Daily Meditations

ΧΡΙΣΤΟΣ ΑΝΕΣΤΗ! CHRIST IS RISEN! The Fifth Tuesday of Pascha. Indeed, He Is Risen!

By Fr John Breck, July 1, 2010

Sports fans in Western Europe are used to chaos. Riots following soccer (“football”) matches often resemble the recent uproar in Greece after the government voted in severe austerity measures. It’s well known that British thugs follow their home teams to other European Union countries, and delight in using a loss, and occasionally a win, as an excuse to trash everything and everyone in sight. But the average fan from any nation tends to lose it, once the passions are aroused by fierce competition on the playing field.

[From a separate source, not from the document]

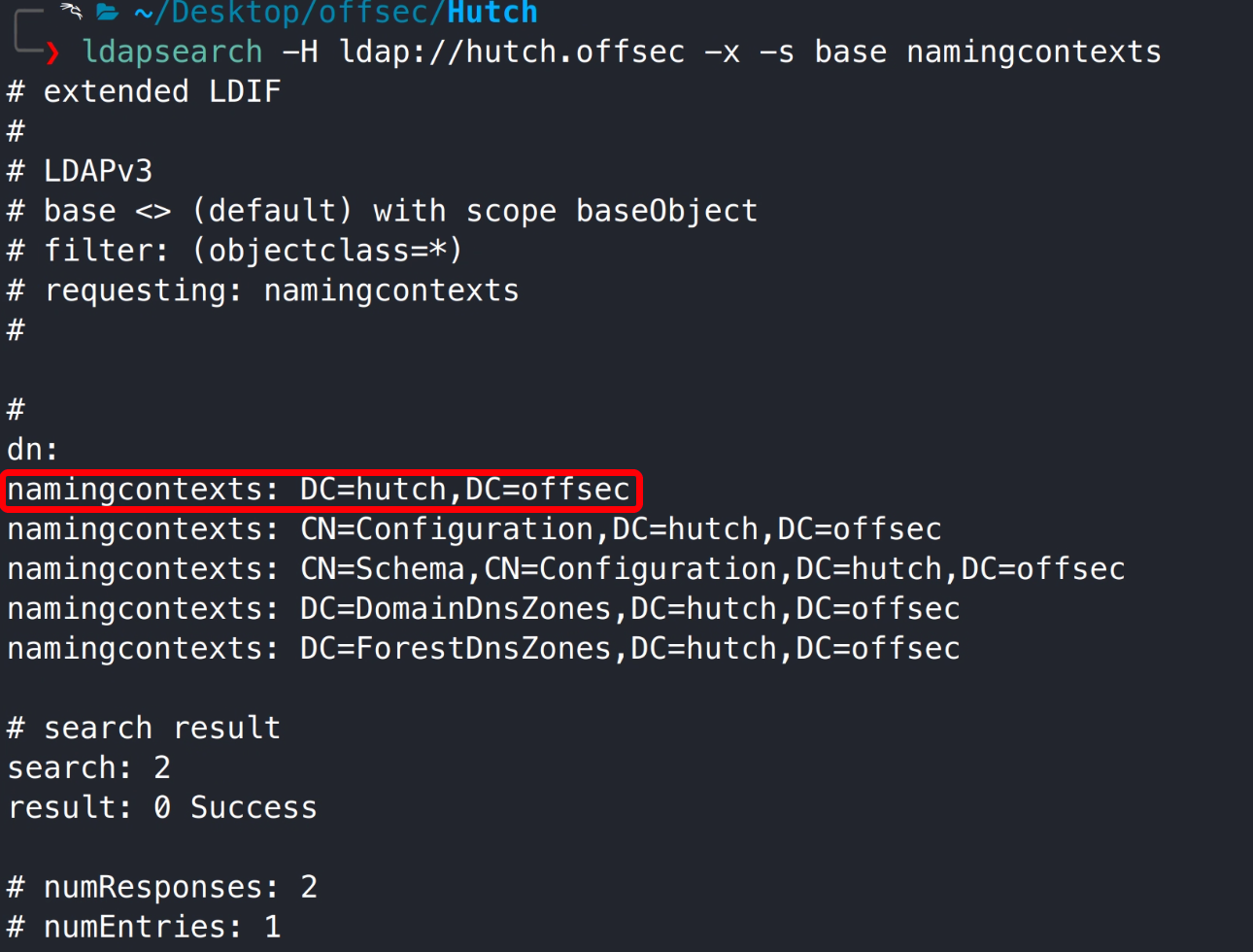Click the ldapsearch command word
The image size is (1253, 952).
tap(172, 51)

Whether it’s wanton violence or silly, wild-eyed sounding off (like the “joy” expressed by fans in Marseilles when their team recently scored what they deemed an important win), the reaction of a great many sports aficionados places them at least temporarily beyond the pale of civility, even of what is really human. Primitive instincts rooted way back in our evolutionary past become the stuff of the moment. And any suggestion that we are “made in the image of God,” and are called to act that way, sounds totally fanciful or simply irrelevant.

I don’t share much of Christopher Hitchen’s atheistic (and cynical) view of the world. But his article, “Fools Gold,” published in Newsweek around the time of this year’s winter Olympics (Feb. 5, 2010), was right on the mark. The sub-title read, “How the Olympics and other international competitions breed conflict and bring out the worst in human nature.” The article was a tongue-in-cheek yet devastating attack on the international sports culture, and a biting refutation of the idea that nations should or could settle their differences more peacefully by contests on the playing field than on the battlefield. When game losses are perceived as humiliating for one national or ethnic group or another, anything can happen, from burned cars and bombed busses in the suburbs north of Paris, or wrecked bleachers and mass hospitalizations in Germany or Italy.

But as they remind us in The Week, “it wasn’t all bad.” If competition around sports events can bring out “the worst in human nature,” the event itself can be a venue for extraordinary expressions of community and faith.

There’s something disingenuous about pious fans, in the middle of a playoff match, holding up signs that shout “John 3:16!” But when something of the sort occurs spontaneously, it can touch you to the bones and make you glad that huge crowds of people do get together in a competitive atmosphere. It makes it clear that beneath the adversarial passions and the potential for mayhem, there’s something more and something deeper in the heart and soul of most people than is generally on display.

I’m thinking of the remarkable event that occurred in Moscow on Easter Sunday, the evening of Holy Pascha. One news agency described it this way:

05 April 2010, 10:01
Fans greet each other on Easter at soccer match in Moscow

Moscow, April 5, Interfax—Fans greeted each other on Easter at a Sunday evening soccer match at Moscow Lokomotiv stadium. At the beginning of the second half of the match thousands of fans of Dynamo team started chanting “Christ is Risen!”, an Interfax correspondent reports. Thousands of fans of Lokomotiv team [sic] on the opposite side of the stadium responded by chanting “Truly He is Risen!” The exchange took place several times. The correspondent who has attended soccer matches for almost 50 years says it was the [first] occurrence of this kind in the history of Russian soccer.